# Jarred Olives - How Long In Fridge?



## BreezyCooking

How long do you feel jarred olives safely last in the fridge once opened, & do you do anything special to ensure or extend that refrigerated shelf life?

When I open a jar of roasted red peppers, I always top the jar off with vinegar every time I remove some, & have found this extends the shelf life considerably. I've never tried this with olives, but was wondering if it was worth it.I really like different kinds of olives - everything from the regular pimiento-stuffed & California blacks, to the oil-cured & brine-cured European types. All too often though, I end up with multiple opened jars of olives in the fridge, & can never tell if they're still "good" or not. Of course, if the liquid shows any murkiness or milkiness or there's any other obvious signs of possible spoilage, out they go.I opened up a large jar of "salad olives" the other day, which are just small green pimiento-stuffed olives that were damaged in process, so are sold cheaper than the whole-stuffed ones. I find them economical to add to salads & recipes where I'd be chopping them anyway. Anyway, I noticed that about an inch of the olives are now completely uncovered by the jar liquid. Should I top this up with vinegar so that they're covered? Does it make a difference with olives?

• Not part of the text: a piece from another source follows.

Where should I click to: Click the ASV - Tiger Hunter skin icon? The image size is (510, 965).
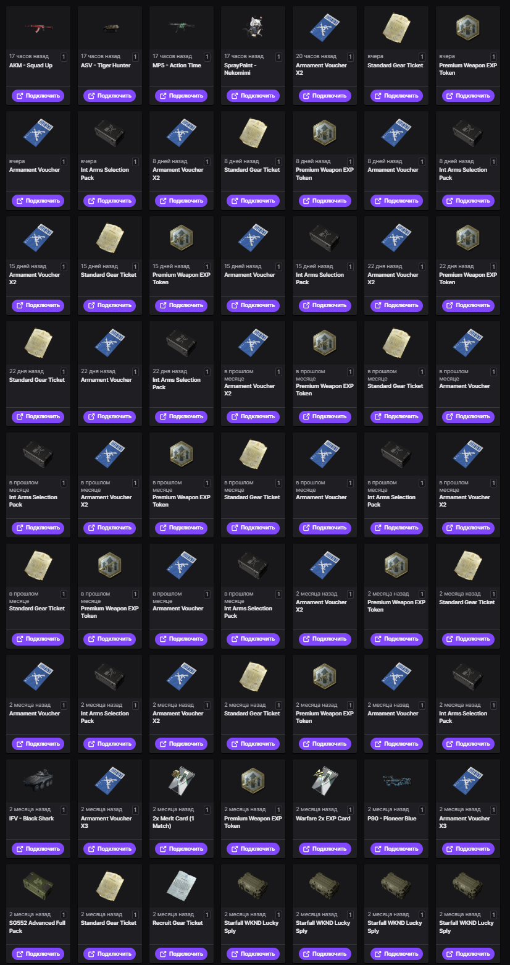[110, 27]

So I guess the gist of all this is: how long do you feel olives last opened in the fridge, & do you add anything to the jar to prolong the shelf life?


----------



## jennyema

A scary amount of time.  I have had green stuffed martini olives for years, probably.  You are right that you need to keep the acidified.


----------



## Andy M.

BreezyCooking said:
			
		

> ...When I open a jar of roasted red peppers, I always top the jar off with vinegar every time I remove some, & have found this extends the shelf life considerably...


 
I always buy the smallest jar of roasted red peppers because they spoil so quickly.  I've never added vinegar to the jar, though.  The peppers I buy aren't packed in vinegar.  Vinegar would change the taste considerably.  

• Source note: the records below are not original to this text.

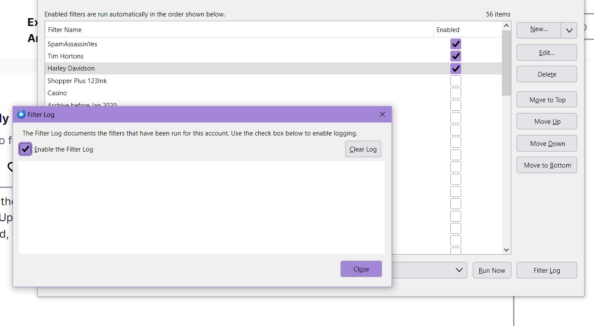Click Move to Top button
The width and height of the screenshot is (594, 326).
point(547,100)

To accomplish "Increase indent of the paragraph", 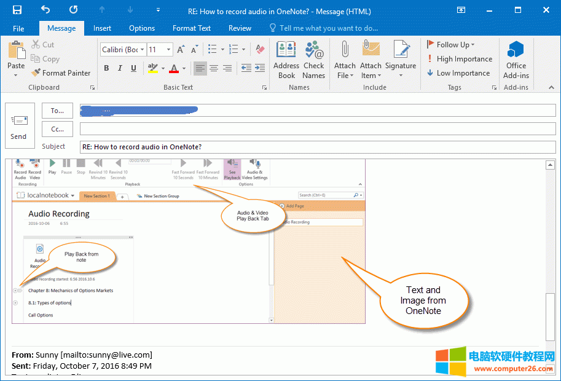I will (261, 68).
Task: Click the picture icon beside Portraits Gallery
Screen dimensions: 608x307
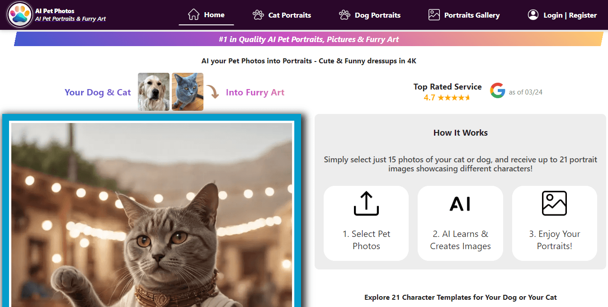Action: pos(434,14)
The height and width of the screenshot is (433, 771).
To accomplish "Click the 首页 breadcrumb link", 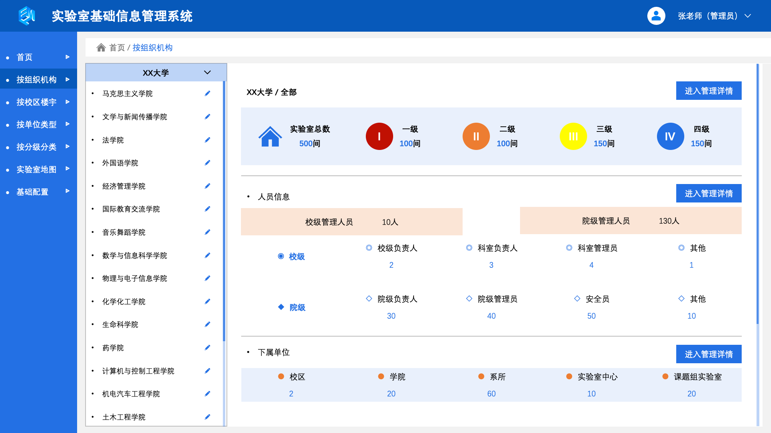I will click(117, 48).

I also find that olives last a long time.


----------



## BreezyCooking

I agree that the vinegar does change the flavor of the peppers, but since I use them primarily in salads or just as a garnish to broiled fish or chicken, it's not that bad, & a quick rinse under cold water reduces the vinegar taste even further.

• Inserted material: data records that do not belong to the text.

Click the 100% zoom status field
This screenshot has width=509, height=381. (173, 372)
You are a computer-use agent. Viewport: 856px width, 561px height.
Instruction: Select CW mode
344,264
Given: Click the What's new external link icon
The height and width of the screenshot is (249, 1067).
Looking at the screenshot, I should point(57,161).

It does really, really increase the fridge shelf life though.


----------



## Andy M.

BreezyCooking said:
			
		

> I agree that the vinegar does change the flavor of the peppers, but since I use them primarily in salads or just as a garnish to broiled fish or chicken, it's not that bad, & a quick rinse under cold water reduces the vinegar taste even further.
> 
> It does really, really increase the fridge shelf life though.


 

I'll give it a try.  Thanks.


----------



## BreezyCooking

Oh, & I don't drain the jar & replace it all with vinegar.  All I do is every time I remove a pepper from the jar, I top the liquid up to cover the contents with vinegar (usually just plain white vinegar).


----------



## jennyema

If you don't use vinegar, you can use citric acid, which doesn't affecte the taste as much.


----------



## licia

If you have olives that you want to use up, a good way is a sandwich. Spread softened cream cheese on a slice of bread and line olives (pitted of course) on edge. Roll starting with olive side. Place seam side down and cover with plastic wrap til needed.  Slice into pinwheels. Easy and delicious.


----------



## BreezyCooking

Licia - my mom used to make olive & cream cheese sandwiches for me to take to school as a kid & I LOVED them (even though none of the other woefully gastronomically uninformed kids ever offered to trade with me).  No pinwheels though - just regular sandwich style.


----------



## Hopz

I have kept olives for a long time.
When you do want to use them, soak one or two on a thoothpick, in a good quality gin or vodka. Then pour over ice and drink. I think you will find that the olives thusly marinated will taste just fine.


----------



## BreezyCooking

And then of course you can blame the "trots" you might get from overkept olives to the vodka &/or gin, right?  LOL!!!!


----------



## jennyema

Plus you don't notice the musty taste of decaying olives that much when marinated like that!


----------



## BreezyCooking

I have to admit that I do keep an indelible marker by the fridge & date nearly everything I open, but that only means something if I know their shelf life - lol!!


----------



## Constance

I buy big jars at Sam's for such a good price I can afford to throw some away, if need be, but they do last a LONG time. The jar I have in there now has been opened a year, I'm sure.
That's the green, brined ones. 
I've never been sure about the canned black ones, so never kept them longer than a week or so.
I just looked this up...see what you all think:

http://www.lindsayolives.com/olives101/curing.html


----------



## Claire

I, personally, think you can tell when olives get bad pretty easily.  They last a long, long time in the fridge.  To keep them the longest possible time, make sure you use a clean fork or spoon to take them out of the jar, and if it is a huge jar, wipe the inside of the lid and the rim of the jar with a paper napkin every once in awhile.  We love olives so much I've rarely thrown a jar out.  But then, I'd never consider buying a gallon jar (there are just two of us!).  Small jars have lasted a month or more.


----------